Prioritize Your Life Without Time Management with the Eisenhower Matrix

Jonah Larkin

"What is important is seldom urgent, and what is urgent is seldom important." -Dwight D. Eisenhower

Do you ever feel like you’re stuck doing menial day to day tasks instead of making progress on the big, important things in your life that will make the most difference?

It's an issue I've seen many people struggle with day to day, including yours truly.

It's one of the things I see that leads to frustration, overwhelm, and eventually burnout.

Instead of chasing frustration, the Eisenhower Matrix is a highly effective framework to decide where to focus your energy.

It was created by none other than General Dwight D. Eisenhower.  

Eisenhower was the Supreme Commander of the Allied Expeditionary Force in World War 2.  He led the invasion of Normandy and was tremendously successful where others had failed.

He was also known as someone who was tremendously productive as well as a highly effective leader.

He also served as the president of Columbia University and was the first Supreme Commander of NATO.  

He credited his leadership effectiveness to being able to focus on the most important things and he created a matrix to help him decide what to do.

It's a simple X, Y axis with urgent-not urgent on the x, and important-not important on the y.

Let's quickly go over what tasks fit where.


These tasks require FOCUS and are things like calling back a dissatisfied client or filing your taxes on time.  

These things may not be fun, but they have to be done and done quickly.

Not Important-Urgent

On the lower right are the less important but still urgent tasks, like scheduling meetings, dropping off the dry cleaning or checking email.  

This category can become all-consuming for many people.  

I've seen many clients get stuck in this category by taking on other people's goals and tasks.

These tasks can become incredibly draining and burn a ton of time.
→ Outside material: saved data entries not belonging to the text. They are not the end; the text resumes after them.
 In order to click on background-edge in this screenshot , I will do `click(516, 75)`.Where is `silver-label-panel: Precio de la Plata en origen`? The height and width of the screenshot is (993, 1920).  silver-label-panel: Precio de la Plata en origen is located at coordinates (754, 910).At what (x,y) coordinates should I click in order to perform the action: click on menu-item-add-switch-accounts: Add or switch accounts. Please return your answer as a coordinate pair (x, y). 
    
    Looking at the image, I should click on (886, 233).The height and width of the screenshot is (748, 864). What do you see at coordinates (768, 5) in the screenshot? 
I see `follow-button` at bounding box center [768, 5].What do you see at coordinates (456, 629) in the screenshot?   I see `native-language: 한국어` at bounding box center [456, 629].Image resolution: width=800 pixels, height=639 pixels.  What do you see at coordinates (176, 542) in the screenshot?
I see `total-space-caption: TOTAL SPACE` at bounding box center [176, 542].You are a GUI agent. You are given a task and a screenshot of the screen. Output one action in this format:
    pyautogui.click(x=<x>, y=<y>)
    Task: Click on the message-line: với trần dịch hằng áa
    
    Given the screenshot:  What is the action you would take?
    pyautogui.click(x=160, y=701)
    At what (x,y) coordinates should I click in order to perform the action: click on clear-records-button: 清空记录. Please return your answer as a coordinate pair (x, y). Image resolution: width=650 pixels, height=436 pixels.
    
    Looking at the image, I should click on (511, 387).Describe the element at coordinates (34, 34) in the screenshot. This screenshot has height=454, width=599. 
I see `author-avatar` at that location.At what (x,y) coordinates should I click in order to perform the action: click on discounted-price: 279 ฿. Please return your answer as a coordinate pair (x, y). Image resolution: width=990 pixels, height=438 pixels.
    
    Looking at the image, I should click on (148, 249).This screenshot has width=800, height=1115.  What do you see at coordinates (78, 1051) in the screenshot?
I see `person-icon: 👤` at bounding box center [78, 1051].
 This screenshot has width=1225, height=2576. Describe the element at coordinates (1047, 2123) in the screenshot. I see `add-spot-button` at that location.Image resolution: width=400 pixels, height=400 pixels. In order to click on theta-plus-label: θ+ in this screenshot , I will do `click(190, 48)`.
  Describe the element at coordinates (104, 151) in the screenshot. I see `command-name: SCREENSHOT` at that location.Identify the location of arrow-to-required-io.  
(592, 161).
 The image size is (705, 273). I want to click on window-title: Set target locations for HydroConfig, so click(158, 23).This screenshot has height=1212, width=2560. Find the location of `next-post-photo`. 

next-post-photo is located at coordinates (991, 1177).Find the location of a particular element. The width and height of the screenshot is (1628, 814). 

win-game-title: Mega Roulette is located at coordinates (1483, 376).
If you can delegate these tasks, you'll save time and brain bandwidth.  

By the way, you should never check your email more than twice per day, at risk of abandoning what's important for you!

Not Urgent-Not Important

These are the worst of the worst ;)

Tasks like, gee I dunno, checking your instagram feed, playing video games, reading the news or binge watching shows all fall into this category.

Now, if some of these "mindless tasks" help you recharge, then you may want to make an exception.

But most of the time, recharge tasks also fall into the Important-Not Urgent category and should be prioritized.  

Elimination of these tasks should be your goal.

Not Urgent-Important

These are the things that are life compounders.

Think of time spent in this part of the matrix as an investment in your present and future self.

Things like exercise, sleep, working on big and important projects, managing your finances and spending time with friends, colleagues or loved ones all fall into this category.

These are the things that will improve your quality of life the most and where most of your time should be spent.  

These tasks create outsized leverage for you and help you create the life you want.

Here's How to Start

One of the best ways to start this process is to simply track your time for a week.  

There's a great free tool called Toggl that allows you to accurately track your time.

Once the week is done, look at all the things you've been spending time on and put them into each category of the matrix.

This should be pretty enlightening for you, as it certainly was with me.

Then it's time to go about eliminating, delegating and planning so you can spend the most time in the upper left-hand part of the matrix!

Give it a shot and let me know how it goes!